Bereits 1928 waren erste Instandsetzungsarbeiten nötig.
Die nächste Wichtige Station in der Geschichte der Brücke ist das Ende des 2. Weltkrieges. Als die Rote Armee auf dem Vormarsch war, wollte man das Bauwerk sprengen. Die Zerstörung konnte allerdings wie wir alle wissen abgewendet werden. Allerdings gibt es 3 unterschiedliche Aussagen wie die Sprengung verhindert werden konnte. Doch in einem Punkt sind sich alle Varianten einig – man konnte die Verantwortlichen davon überzeugen, dass eine Zerstörung sinnlos ist.
1965 wurde auf der Brücke eine Langsamfahrstelle eingerichtet. Zuvor hatte man mehrere Mängel festgestellt. So führten beispielsweise Abdichtungsschäden, zu hohe Achslasten und Risse in den Pfeilern zu einer Herabsetzung der Höchstgeschwindigkeit. Später folgte eine weitere Herabsetzung von 50km/h auf 30km/h und schlussendlich auf 20km/h. Zwischenzeitlich konnte der bauliche Zustand der Brücke durch einen veränderten Oberbau stabilisiert werden. Nachdem man die Strecke zwischen Dresden und Werdau in den 80er Jahren elektrifiziert hatte, passierten täglich bis zu 200 Züge das Bauwerk. Alle Möglichkeiten zur Brückensanierung wurden aufgrund zu großen Aufwandes, zu langer Bauzeit und zu geringer erwartender Nutzungsdauer verworfen.
Ab 1979 wurden die Untergrundverhältnisse entlang der Neubautrasse geprüft, nachdem man sich für eine Variante mit Spannbetonüberbrücken mit Durchlaufträgern entschieden hatte. Der 10. Januar 1986 sollte das Ende der Brücke einleiten. An diesem Tag beschloss der Ministerrat der DDR die Begradigung des Streckenabschnittes. Die Neue Trasse ist knapp 2 Kilometer lang und steigt mit bis zu 16,8 Promille an. 1987 war es soweit, der Bau begann und sollte erst nach 5 Jahren abgeschlossen werden.
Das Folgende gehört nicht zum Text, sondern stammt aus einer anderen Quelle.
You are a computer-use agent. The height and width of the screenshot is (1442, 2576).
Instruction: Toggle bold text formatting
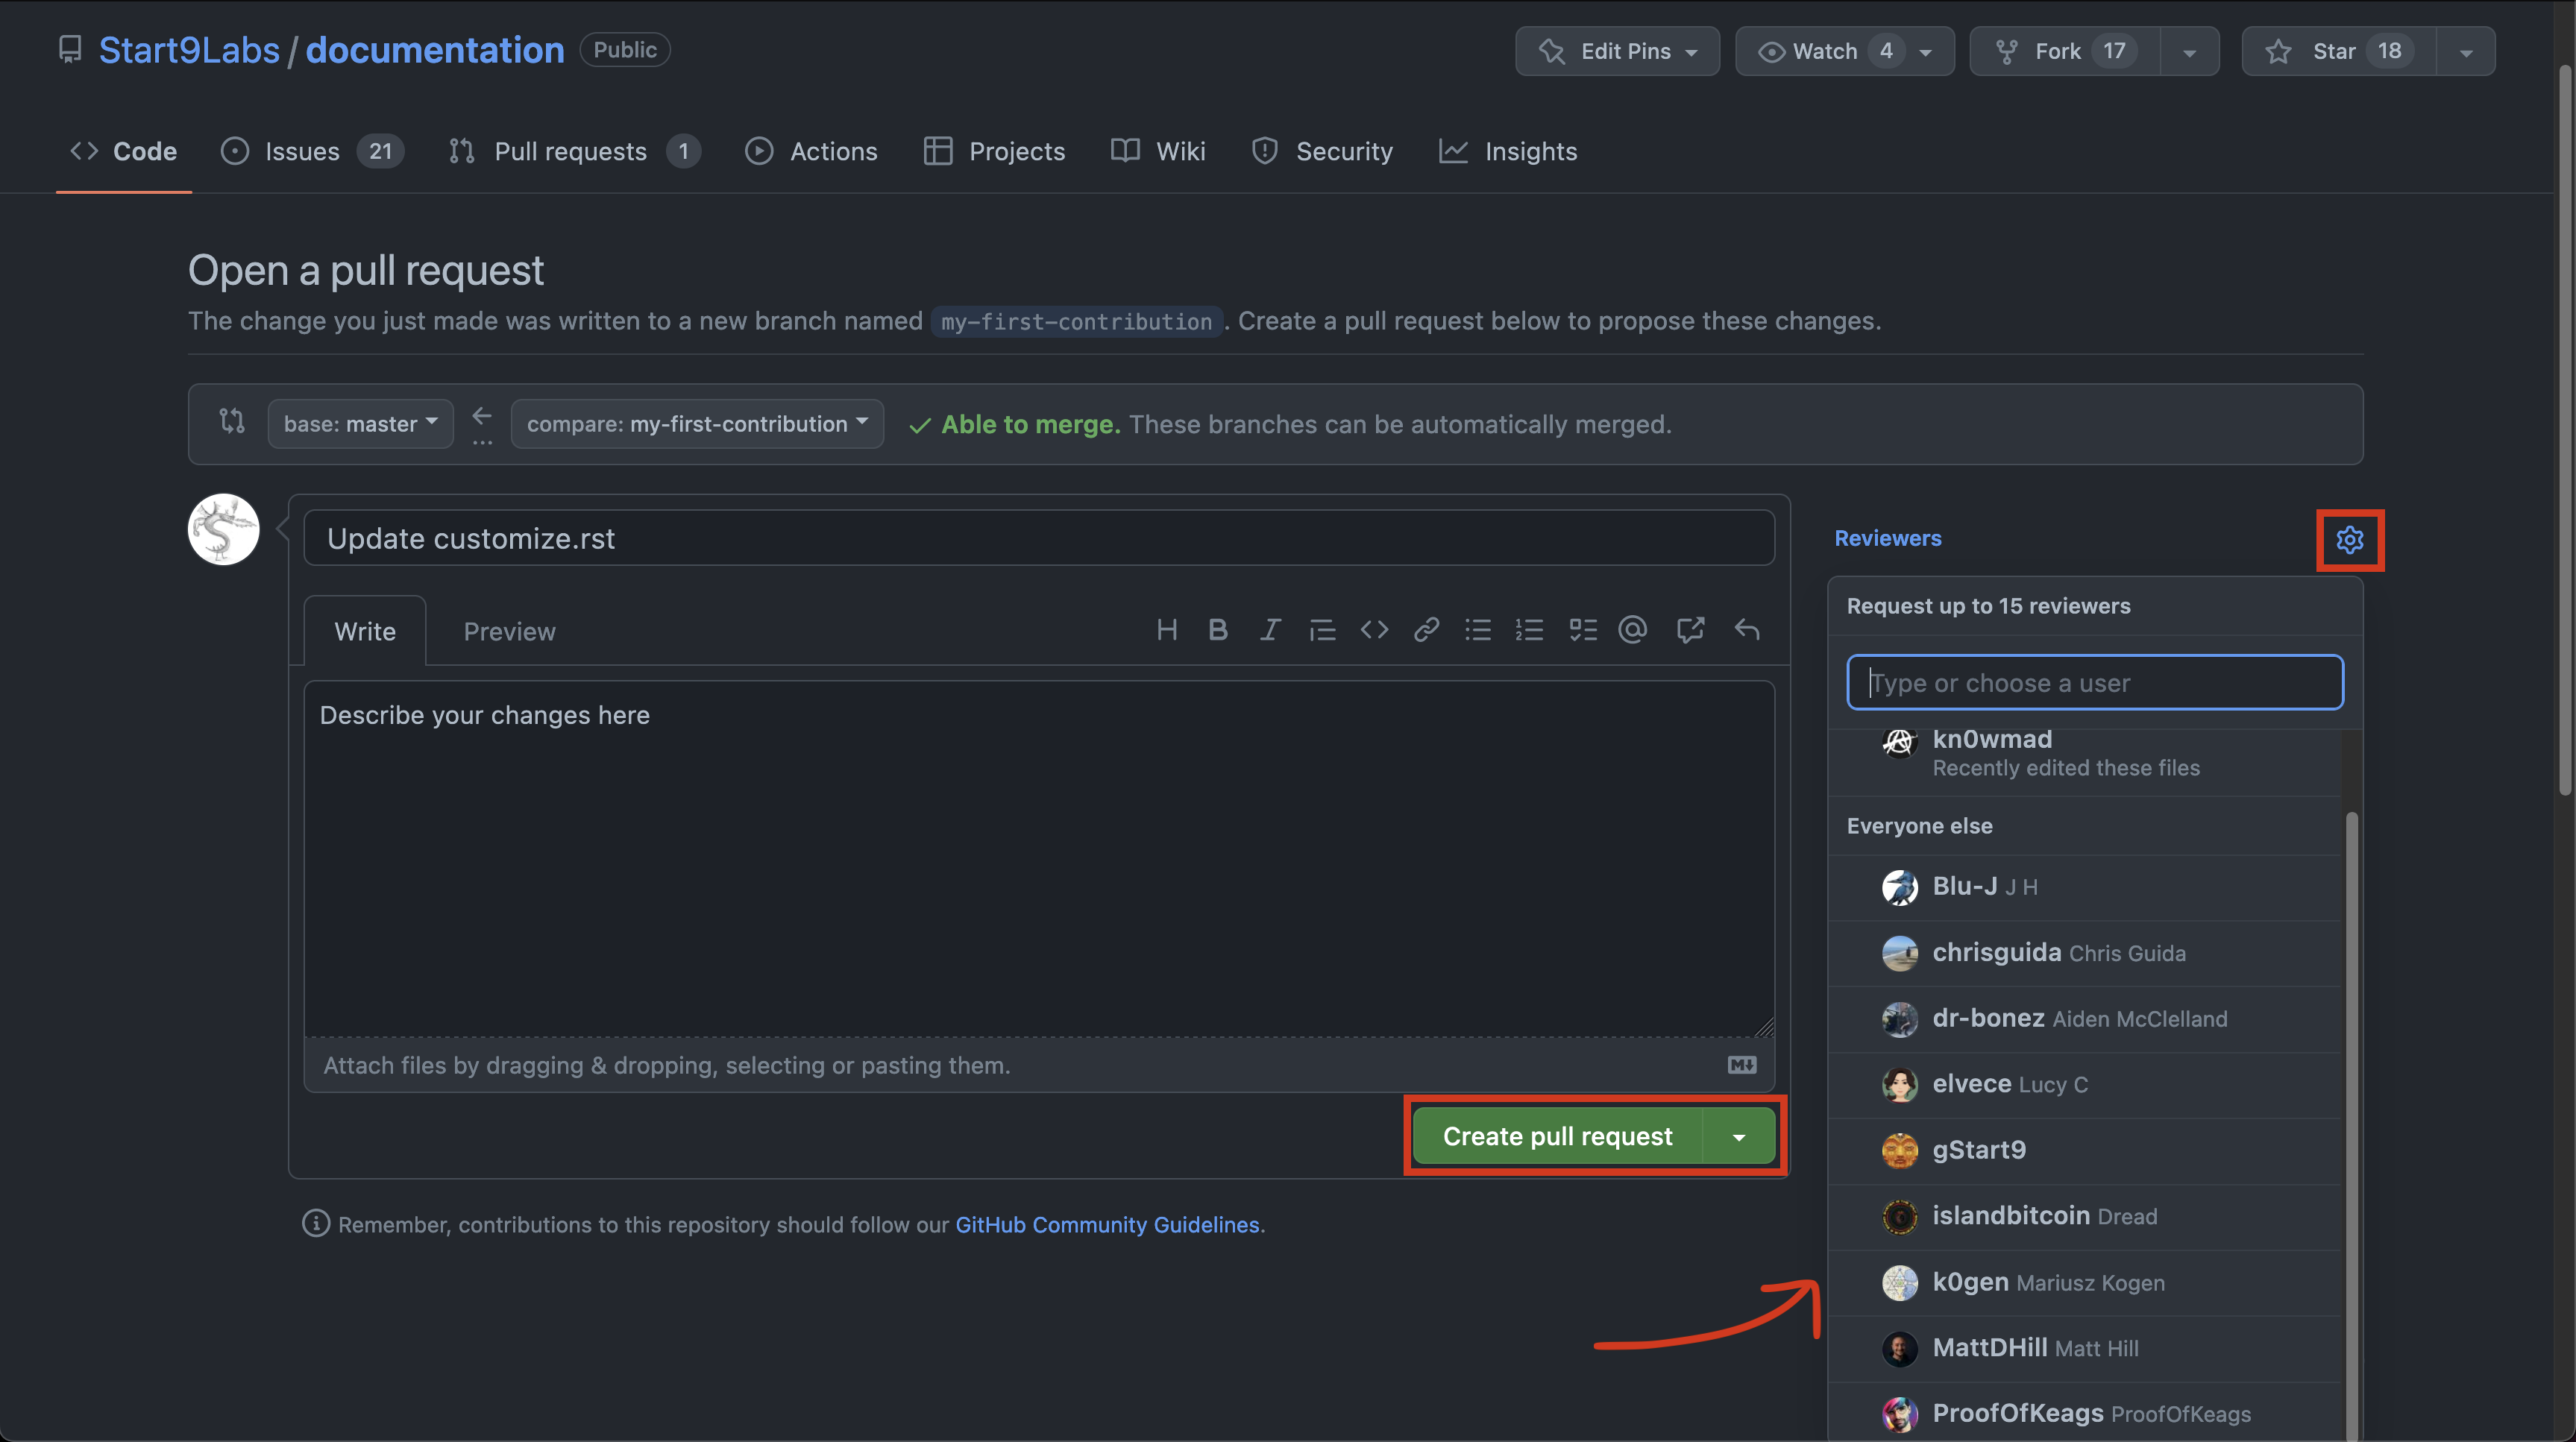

Schließlich konnte sich die „alte Dame“ nach 123 Jahren in den verdienten Ruhestand verabschieden und die Arbeit am 12. Mai 1992 an ihre beiden Nachfolgerinnen abgeben. Dazu ein Video dass ich auf Youtube gefunden habe:
Nachdem Abbau der Gleisanlagen und dem Pflastern der Brücke ist sie nun Teil des Fernwanderweges Ostsee-Saaletalsperren und ermöglicht den Blick in das schöne Flöhatal. Der Interessenverein „Hetzdorfer Viadukt“ kümmert sich mit seinen mehr als 30 Mitgliedern um den Erhalt des Bauwerkes und veranstaltet regelmäßig Feste auf und unter der Brücke. Aber zum Vereinsleben gehören auch Arbeitseinsätze um das Viadukt in Schuss zu halten. Unterstützt wird der Verein seit einigen Jahren von den Feuerwehren aus Falkenau und Deutschneudorf.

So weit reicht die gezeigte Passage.